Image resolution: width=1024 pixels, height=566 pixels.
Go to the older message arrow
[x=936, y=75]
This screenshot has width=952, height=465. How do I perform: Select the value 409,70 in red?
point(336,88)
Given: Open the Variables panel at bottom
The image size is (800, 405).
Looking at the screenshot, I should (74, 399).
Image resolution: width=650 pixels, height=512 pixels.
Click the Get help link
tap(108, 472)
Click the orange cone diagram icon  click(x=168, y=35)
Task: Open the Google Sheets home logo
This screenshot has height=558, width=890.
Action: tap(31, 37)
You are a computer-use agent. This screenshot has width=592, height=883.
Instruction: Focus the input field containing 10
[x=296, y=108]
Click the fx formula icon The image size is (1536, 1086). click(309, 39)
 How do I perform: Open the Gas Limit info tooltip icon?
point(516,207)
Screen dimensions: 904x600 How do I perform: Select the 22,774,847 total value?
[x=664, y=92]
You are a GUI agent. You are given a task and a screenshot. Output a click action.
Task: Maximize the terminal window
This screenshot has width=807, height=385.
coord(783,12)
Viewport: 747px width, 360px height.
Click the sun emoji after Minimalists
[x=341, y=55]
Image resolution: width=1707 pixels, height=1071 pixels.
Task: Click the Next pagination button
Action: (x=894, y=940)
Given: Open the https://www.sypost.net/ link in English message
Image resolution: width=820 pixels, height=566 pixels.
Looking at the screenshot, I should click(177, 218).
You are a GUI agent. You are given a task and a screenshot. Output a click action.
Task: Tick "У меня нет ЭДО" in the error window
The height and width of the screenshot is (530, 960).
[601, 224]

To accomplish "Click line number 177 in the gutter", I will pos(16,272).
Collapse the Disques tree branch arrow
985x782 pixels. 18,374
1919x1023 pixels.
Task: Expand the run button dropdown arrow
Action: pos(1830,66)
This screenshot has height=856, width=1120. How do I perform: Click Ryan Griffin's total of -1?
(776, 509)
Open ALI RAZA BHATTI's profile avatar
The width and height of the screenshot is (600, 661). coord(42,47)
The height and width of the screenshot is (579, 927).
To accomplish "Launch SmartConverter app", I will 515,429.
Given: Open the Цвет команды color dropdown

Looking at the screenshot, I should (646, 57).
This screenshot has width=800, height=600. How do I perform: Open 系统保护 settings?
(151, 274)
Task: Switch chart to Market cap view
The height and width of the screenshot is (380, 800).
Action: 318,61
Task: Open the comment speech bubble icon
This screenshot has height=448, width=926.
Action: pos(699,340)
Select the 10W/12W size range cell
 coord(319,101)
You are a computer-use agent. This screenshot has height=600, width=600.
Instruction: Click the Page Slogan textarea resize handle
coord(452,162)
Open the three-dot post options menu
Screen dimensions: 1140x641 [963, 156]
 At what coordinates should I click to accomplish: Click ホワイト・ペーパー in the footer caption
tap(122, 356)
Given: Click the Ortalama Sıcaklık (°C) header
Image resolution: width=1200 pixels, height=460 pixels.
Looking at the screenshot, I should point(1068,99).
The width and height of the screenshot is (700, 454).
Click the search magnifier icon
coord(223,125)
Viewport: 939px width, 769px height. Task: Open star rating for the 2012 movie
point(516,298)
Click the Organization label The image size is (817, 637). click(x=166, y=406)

◆ ◆ ◆ ◆ ◆ ◆ ◆

**ASSIGNMENT:** Every line from the line containing "Image resolution: width=1200" to the last line of the material above must be repeated exactly, and no other line.

**WORKED SOLUTION:**
Image resolution: width=1200 pixels, height=460 pixels.
Looking at the screenshot, I should point(1068,99).
The width and height of the screenshot is (700, 454).
Click the search magnifier icon
coord(223,125)
Viewport: 939px width, 769px height. Task: Open star rating for the 2012 movie
point(516,298)
Click the Organization label The image size is (817, 637). click(x=166, y=406)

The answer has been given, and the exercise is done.